I had no idea of the magnitude of the threat against Lincoln as he traveled to his inauguration. There is, of course, no way now for anyone to evaluate how accurate they were, but reports from Pinkerton and other sources placed the number of conspirators in the hundreds, perhaps thousands -- many of whom would have been the police (particularly in Baltimore) charged with protecting the president elect. Widmer traces the decisions Lincoln and his staff/associates made in an effort to make it to DC alive. To our modern sensibilities, it beggars belief how unprotected Lincoln was in his day to day activities. His train would make a scheduled stop in some city and there would be thousands and thousands of people waiting to see and hear them, and there was virtually no separation between them and Lincoln. He'd have to make his way through masses of people, any one of whom might have wanted him dead. People would climb onto the stage as he was delivering a speech and make comments about how tall he was.
As Widmer narrates Lincoln's trek to DC, he uses the opportunity to digress into the major trends that were taking place or that already begun and were now shaping events: the discovery of coal and oil deposits, the spread -- in the North, not matched in the South -- railroads, education, the telegraph (Some worried that it was actually driving them apart. In 1858, three days after the first Atlantic Cable connected New York and London, the New York Times asked if the news would become “too fast for the truth?”). This does occasionally slow the narrative down, of course, but more importantly, it does provide a better understanding of the time. The anger, the disruptive nature of technology, the furious polarization, the urge for power.
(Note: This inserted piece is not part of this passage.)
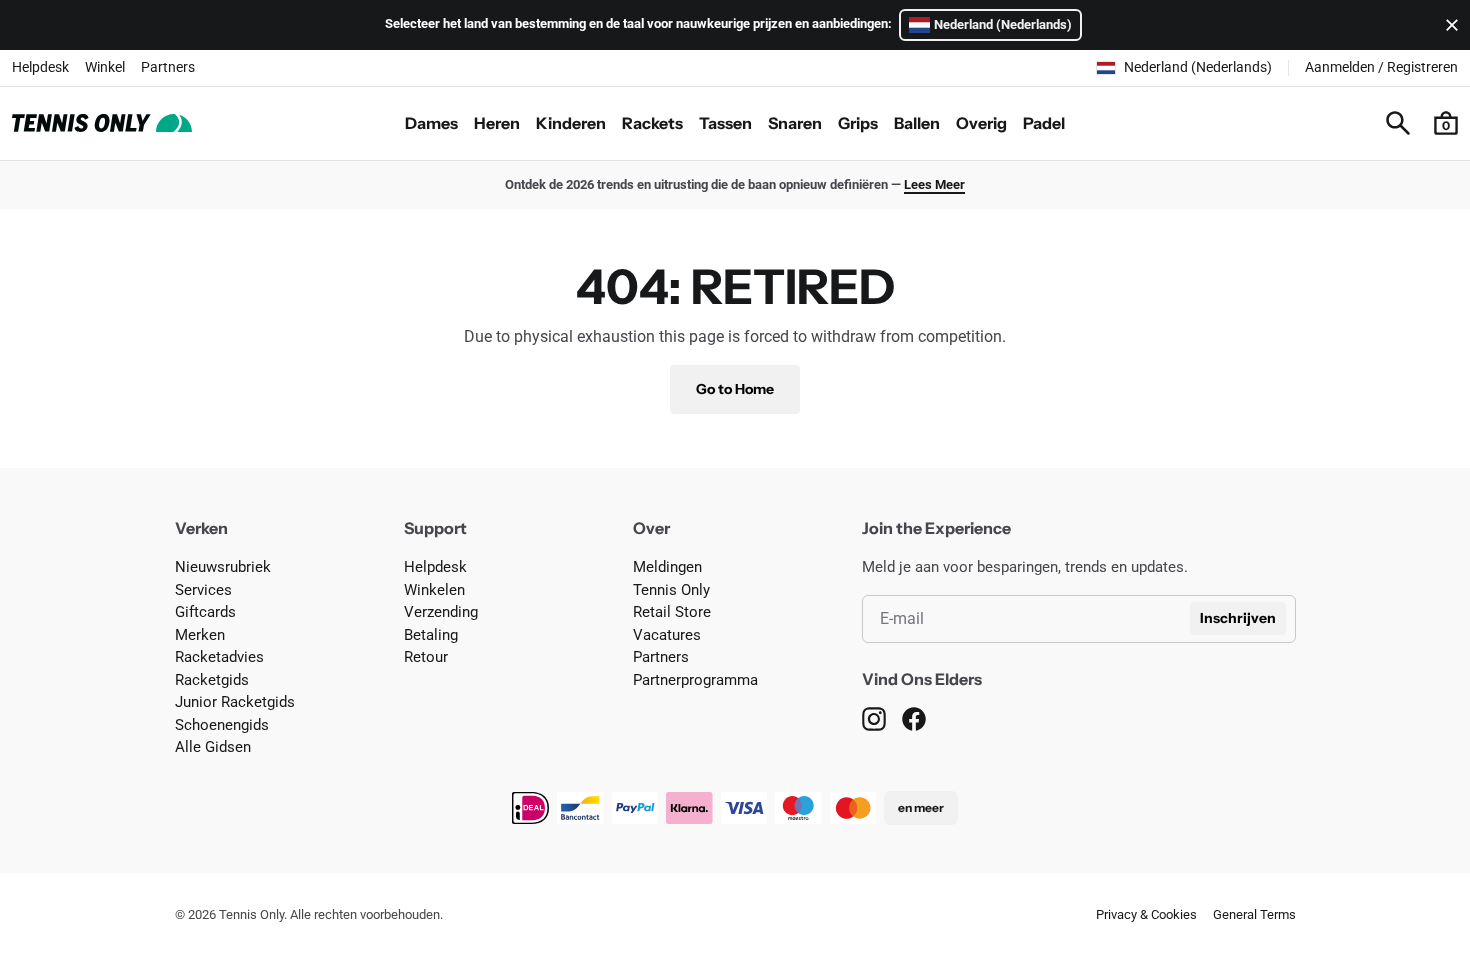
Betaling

It is striking -- and more than a little disturbing -- how closely some things resembled our own time. The book was published in 2020, which means that he was writing it during the Trump years. Likely, the events of that period influenced how Widmer perceived things, and certainly how he might have chosen to describe them. For all that, the echoes are powerful. For example, one of the key fears Lincoln's people and others had involved the certification of electoral votes in Congress:
They [the votes] might be waylaid, or stolen by the armed militias who were increasingly seen marching around Washington, reporting to no one in particular. During the count, if it got that far, the Southern masters of Congress might declare a certificate unacceptable, simply because it looked wrong. Or they could appoint a committee to investigate voting discrepancies in November. Such a committee might take a very long time to reach a verdict—plenty of time for the Confederacy to establish itself.
Complicating things further, the person responsible then (as now) for delivering the EC votes was the Vice President, in this case John Breckinridge of Kentucky. Breckinridge was a strong supporter of slavery. As Widmer notes, "He had been the South’s candidate in the election, and he was the very person who would gain the most if the boxes were destroyed, or stolen, or simply misplaced." Breckinridge did his Constitutional duty. Sometime after the certification, Massachusetts senator Henry Dawes wrote, “We owe much to Mr. Breckinridge for the dignity and propriety of his conduct, though his heart was so thoroughly with the rebels he was among the earliest to join their army.”
The press was factious and irresponsible, politicians were hungry for attention and fame, citizens were all too easily manipulated And then, of course, there was the widespread sense (not at all irrational) that the American Experiment was nearing its end. The lessons of history were hard to ignore. Every democracy ever known had failed, beginning with the Greeks twenty-four centuries earlier. They had succumbed, one by one, to all the well-known vices of the people: corruption, greed, lust, ethnic hatred, distractibility, or simply a fatal indifference. Needless to say, the South was more than eager to break up the "United" states. Widmer quotes William Tecumseh Sherman's diary, where he "confessed his anguish at seeing Americans indulging in a 'glorious rejoicing at the downfall of our own country.' "
As others have noted, the book can be repetitious, but I took that to be a minor flaw. All in all, "Lincoln on the Verge" a very worthy contribution to the literature of the Civil War, filled with insight into Lincoln's personality and his development as a politician, and fascinating details, like: the NY Times describing New Jersey as “the South Carolina of the North;” that Wisconsin alone had 38 local time zones before railroad expansion made that situation unworkable; that Lincoln's train was greeted with enthusiastic crowds, rifle volleys, and cannon fire -- including... A few young movers and shakers, showing a little too much leadership, took it upon themselves to fire a celebratory cannon as Lincoln’s train approached. The only problem was that they managed to fire it directly into his train, taking out a section of the forward car, shattering three windows “into atoms,” covering passengers with broken glass, and terrifying everyone.